Problem statement —
Update the listing below so that every "computer-use agent" reads "desktop automation assistant", with everything else unchanged, and leave the pictures out of your answer.

+===+

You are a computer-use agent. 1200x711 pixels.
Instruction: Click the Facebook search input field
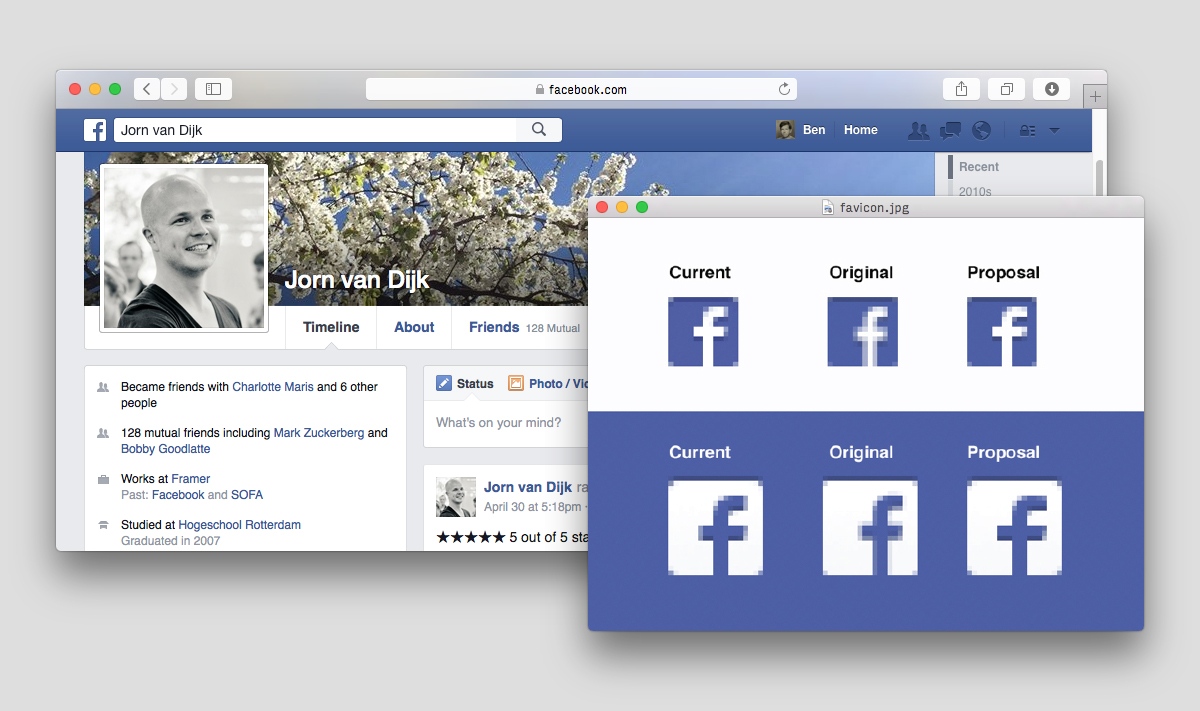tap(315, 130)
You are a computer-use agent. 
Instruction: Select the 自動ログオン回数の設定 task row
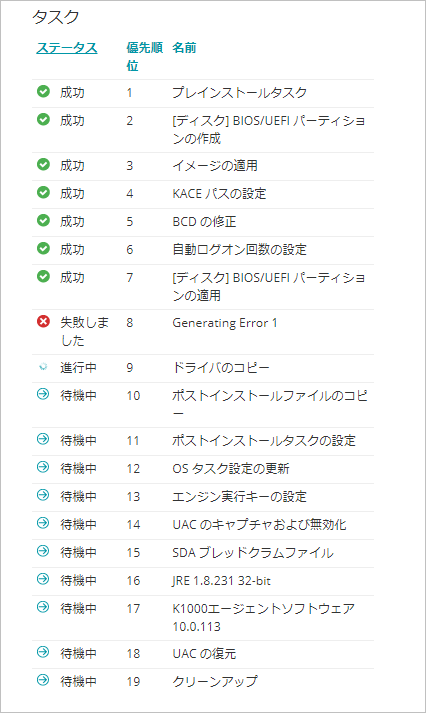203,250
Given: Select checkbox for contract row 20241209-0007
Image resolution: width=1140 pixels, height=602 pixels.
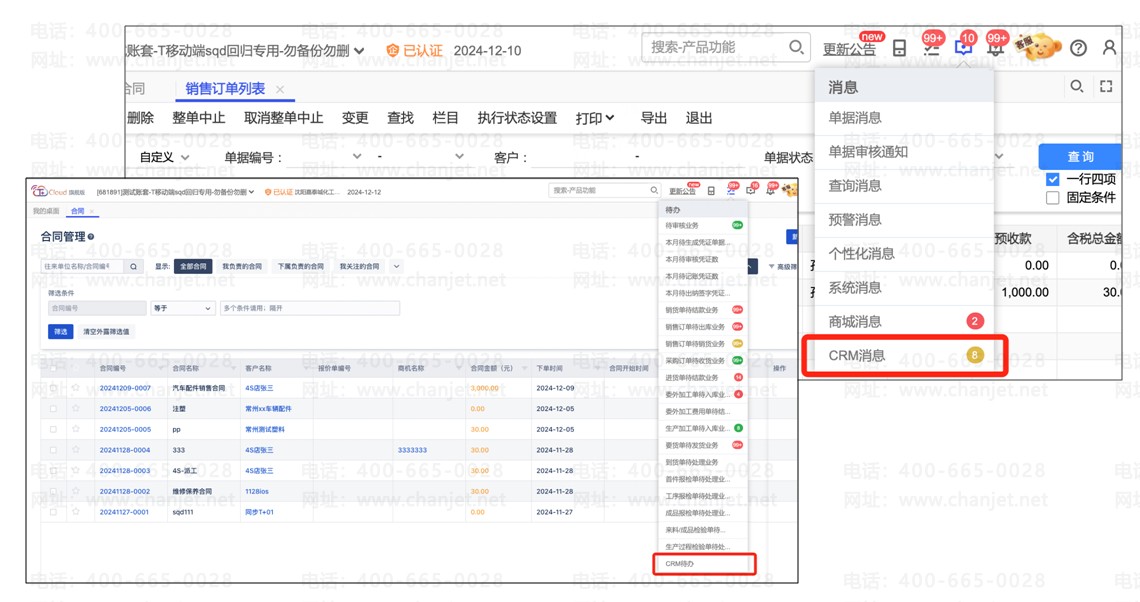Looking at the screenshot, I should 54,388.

+===+

Response to the task —
You are a desktop automation assistant. 1200x711 pixels.
Instruction: Click the Facebook search input field
tap(315, 130)
You are a desktop automation assistant. 
Instruction: Select the 自動ログオン回数の設定 task row
203,250
Given: Select checkbox for contract row 20241209-0007
Image resolution: width=1140 pixels, height=602 pixels.
Looking at the screenshot, I should 54,388.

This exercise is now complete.